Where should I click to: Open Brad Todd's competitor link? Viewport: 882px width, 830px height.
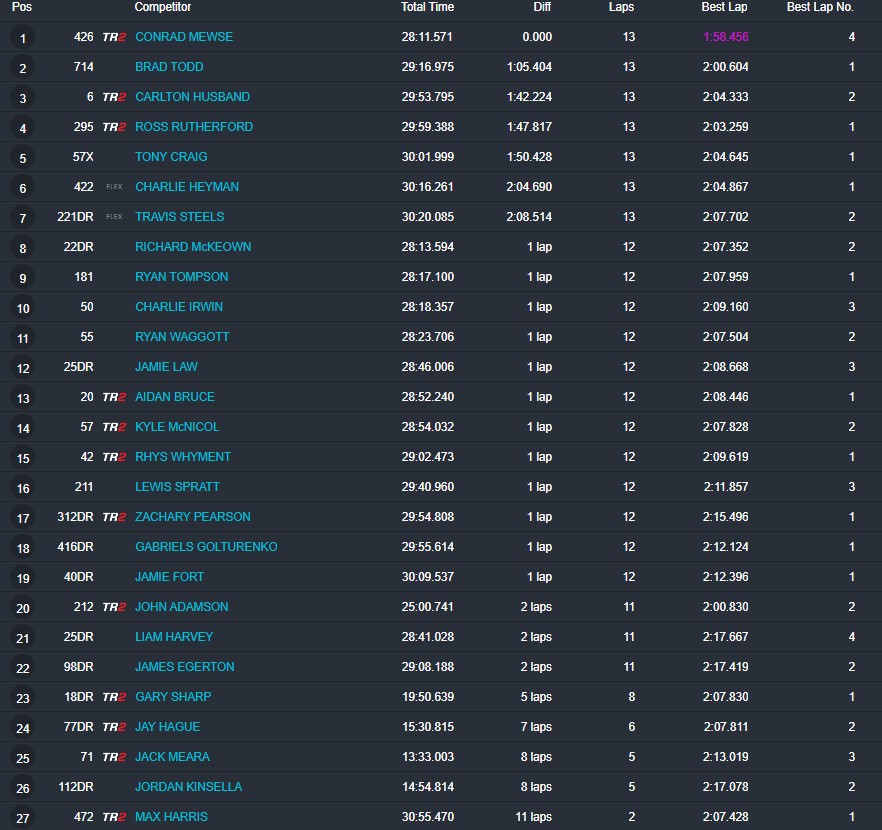tap(169, 67)
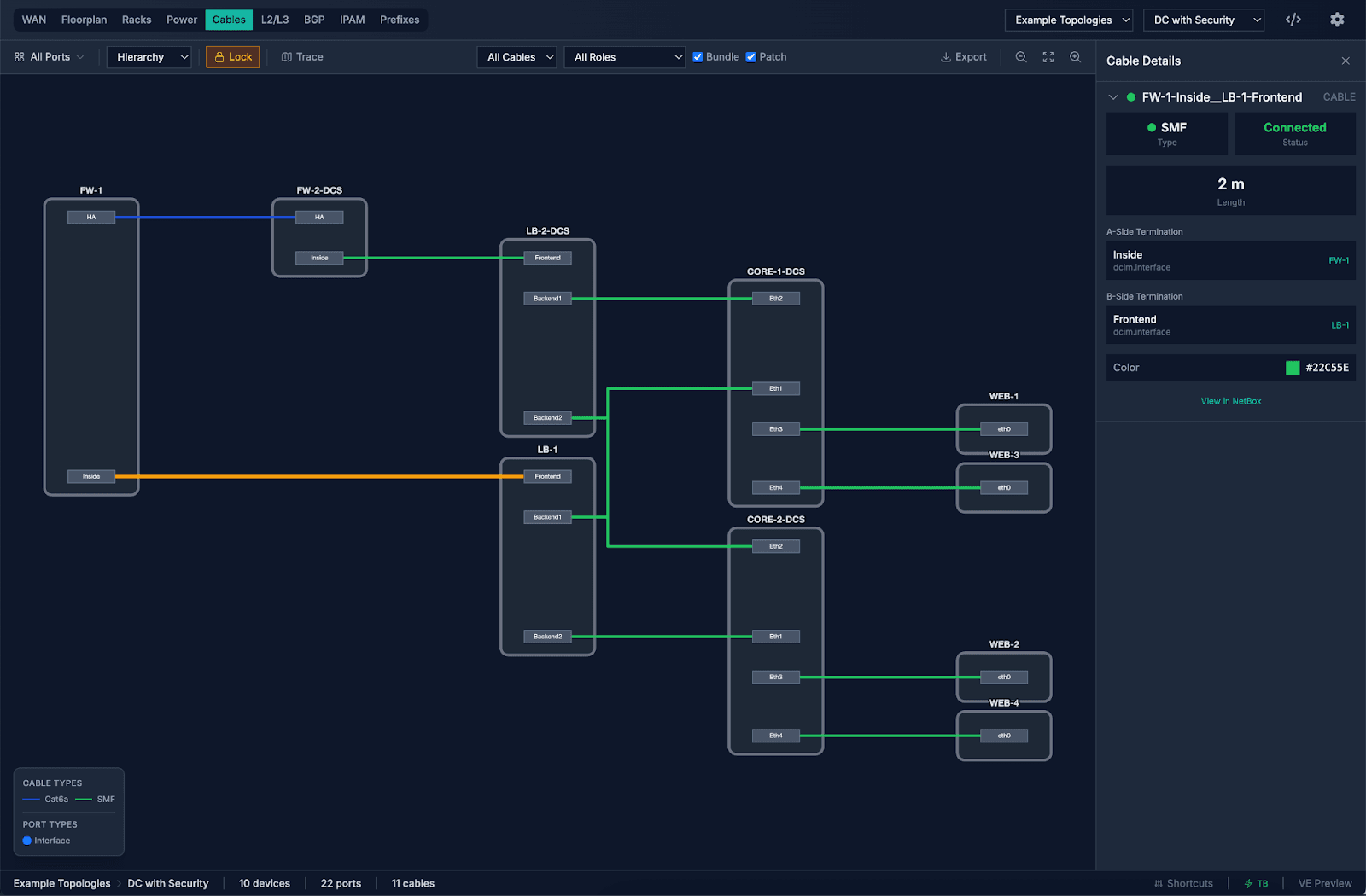
Task: Switch to the BGP tab
Action: click(313, 20)
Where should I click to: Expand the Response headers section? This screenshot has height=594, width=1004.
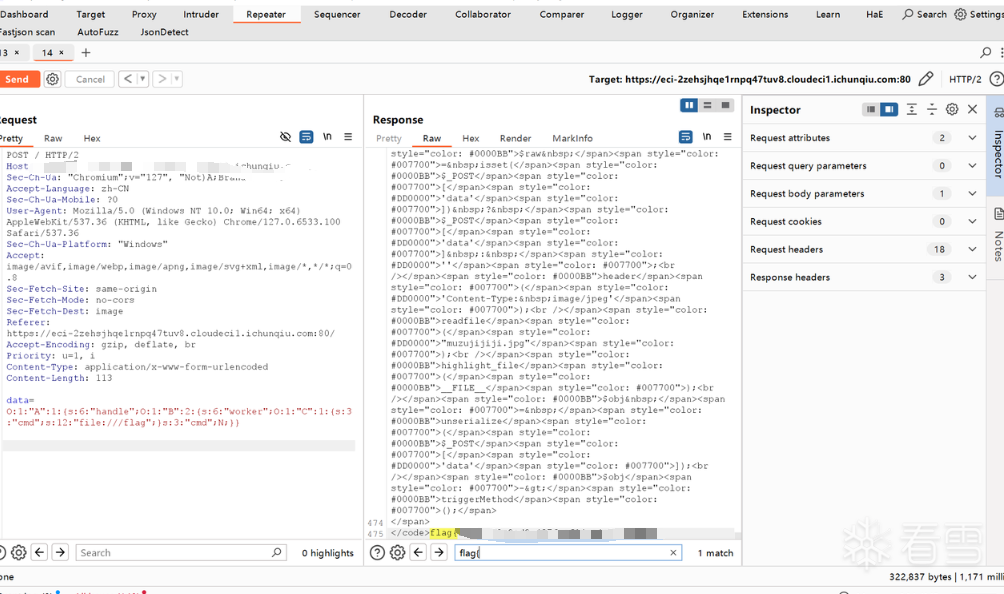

[How to complete this task] A precise copy of each record, with the images removed, should be output.

[Output below]
Where should I click to: Open Brad Todd's competitor link? Viewport: 882px width, 830px height.
tap(169, 67)
Task: Switch to the BGP tab
Action: click(313, 20)
Where should I click to: Expand the Response headers section? This screenshot has height=594, width=1004.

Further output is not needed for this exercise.